With the C919, the Chinese are taking on Western aircraft makers with the help of Western suppliers such as GE and Honeywell

At a recent air show in Zhuhai, China, two women in red flight attendant uniforms welcomed visitors to a mock-up of a new narrowbody jet that will seat up to 150 people and have its maiden flight in 2014. The plane is the C919, designed by state-owned Commercial Aircraft Corp. of China (Comac) to grab a piece of the passenger jet market from Airbus and Boeing (BA). "The interior is clean and bright, not a bad feel," says Jennifer Huo, a 34-year-old public-relations executive from Shanghai. "I feel proud that China can come up with such a plane."

One reason that China can come up with such a plane is that the companies that supply Boeing and Airbus are working with Comac as well. CFM International, a venture of General Electric (GE) and France's Snecma, is supplying all of the C919's engines. GE Capital Aviation Services (Gecas), the world's largest airplane leasing company, says it will buy as many as 10 of the new planes. "The decision to add C919s to the Gecas fleet shows our confidence in the commercial prospects for the aircraft and strengthens the relationship with our Chinese partners," Mark Norbom, president & chief executive officer of GE China, said in a statement.
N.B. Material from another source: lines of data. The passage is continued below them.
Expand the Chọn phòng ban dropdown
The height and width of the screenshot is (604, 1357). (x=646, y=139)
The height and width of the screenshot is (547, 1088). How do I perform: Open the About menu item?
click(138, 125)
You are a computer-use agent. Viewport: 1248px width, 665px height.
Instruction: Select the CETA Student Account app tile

Other suppliers include United Technologies (UTX) and Honeywell (HON). China's aviation industry today is at a similar stage as Airbus in its early days, says Tim Mahoney, president and CEO of Honeywell Aerospace. That's when it was a state venture with seemingly little prospect of taking on Boeing. Honeywell's four joint ventures with Chinese partners will supply parts to China's aircraft projects. One partnership focuses on flight controls, another on wheels and brakes. Honeywell also plans to expand its design center in Shanghai. "We are not just here to build an aircraft," says Bob Smith, chief technology officer of Honeywell Aerospace. "We are here to build an industry."

One goal is for the C919 to compete with the Airbus A320 and the Boeing 737. Another is "to spur the whole aviation industry," says Zhang Xinguo, vice-president at Aviation Industry Corp. of China (AVIC), a state-owned company that is helping build the airplane. The government wants to see jumbo jets, regional planes, business jets, propeller planes, and helicopters all made in China by Chinese companies.
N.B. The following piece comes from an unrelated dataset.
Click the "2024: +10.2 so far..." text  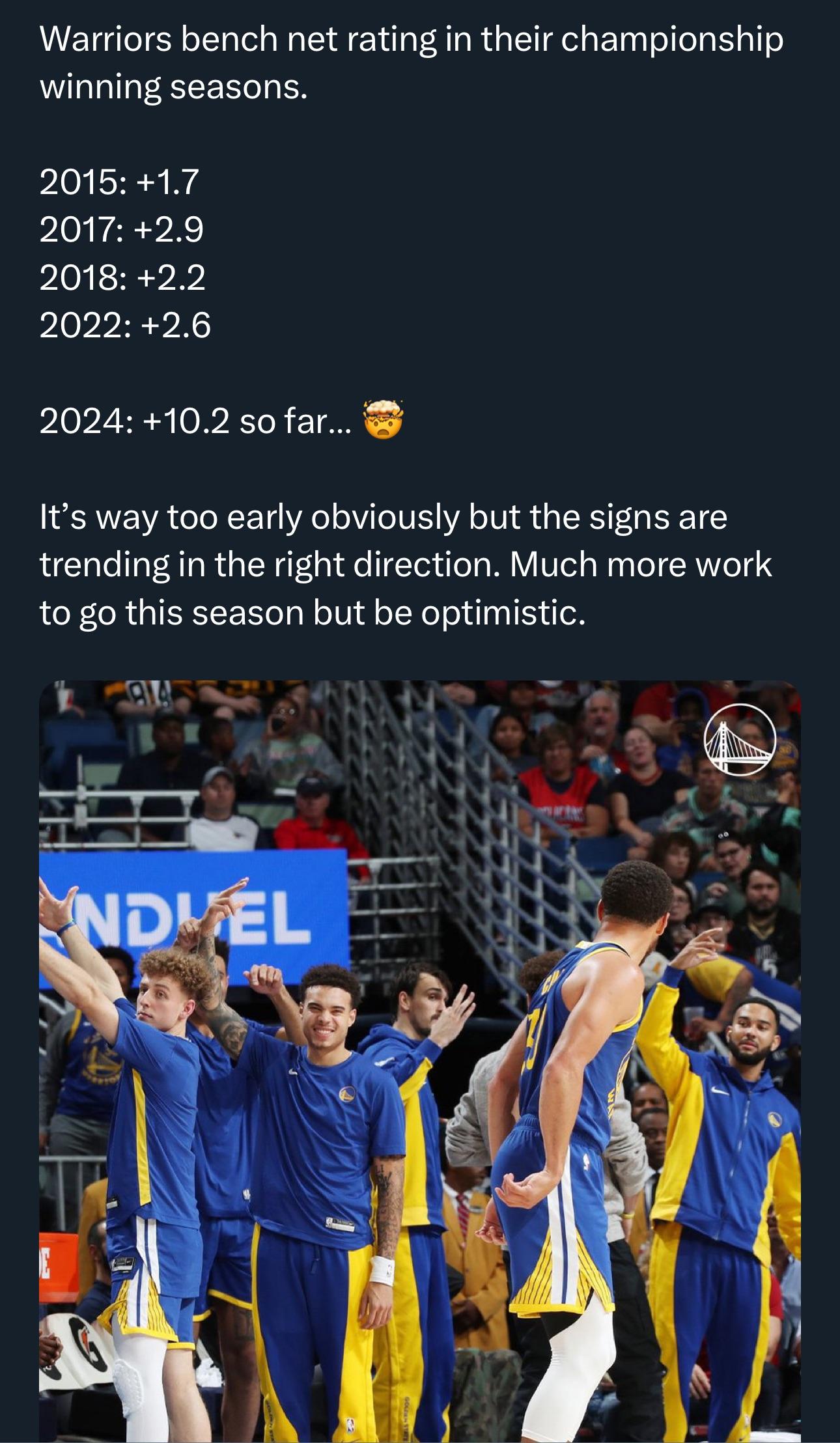[195, 421]
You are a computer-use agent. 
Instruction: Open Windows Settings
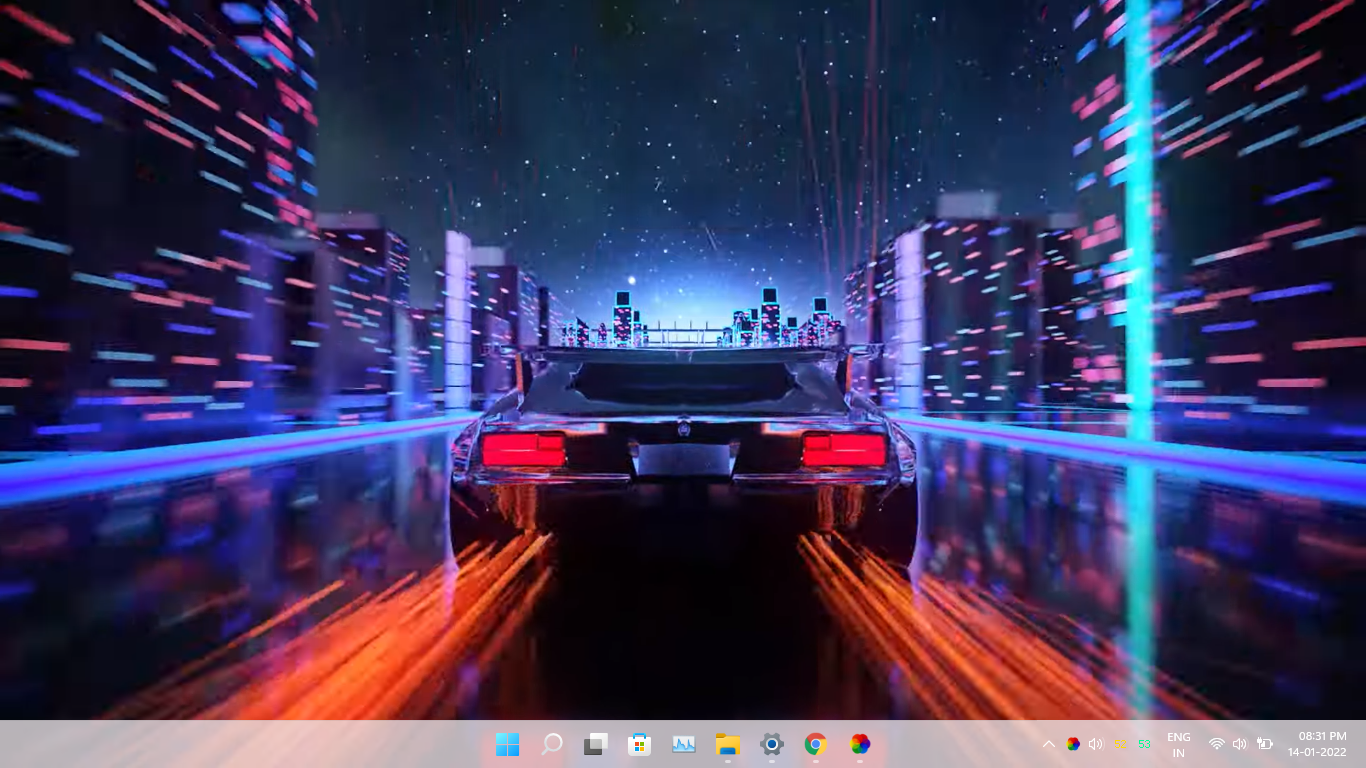[771, 744]
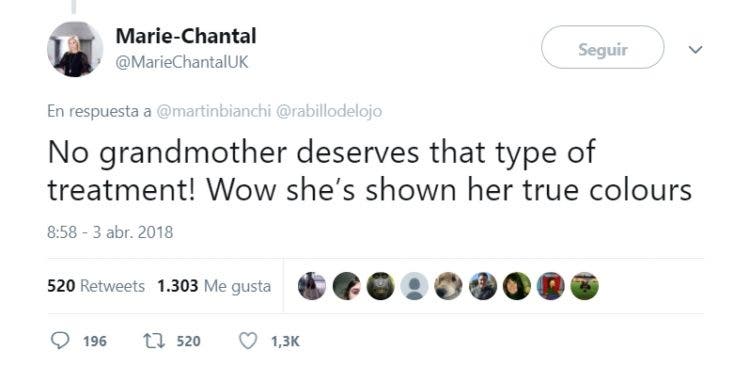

The aerospace suppliers are positioning themselves for the day when the Boeing-Airbus duopoly will end and China horns its way in. China accounts for 22 percent of Airbus' 2010 orders and 15 percent of Boeing's orders. In the next four years, Chinese airlines are likely to double their fleet size, to 5,000 planes. On Nov. 1, Boeing said Chinese buyers will purchase $480 billion worth of aircraft over the next two decades. "There's voracious demand," says Peter Harbison, executive chairman of the Centre for Asia-Pacific Aviation, a market research firm in Sydney.
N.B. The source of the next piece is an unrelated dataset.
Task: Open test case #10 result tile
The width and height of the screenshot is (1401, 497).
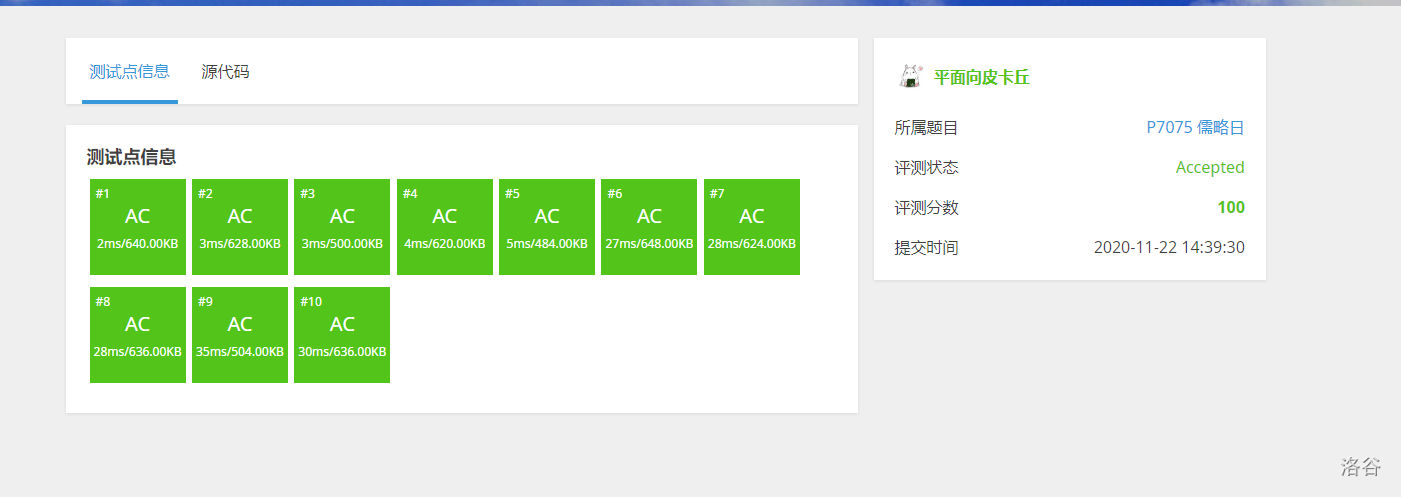Action: tap(342, 335)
Comac has received orders from three Chinese airlines and two leasing companies, all of them state-owned, for 90 of its C919s. Even if interest in China's aircraft industry is limited largely to the home market, the growth of the country's carriers should guarantee plenty of business for Comac, AVIC, and their Western suppliers.

The icing on the cake for Chinese aircraft makers and their foreign partners would come if the Chinese start selling their planes outside of China. "The Chinese manufacturers will reduce the market share of Boeing and Airbus," says Harbison of the Centre for Asia-Pacific Aviation. "But this is not going to make a dramatic impact overnight."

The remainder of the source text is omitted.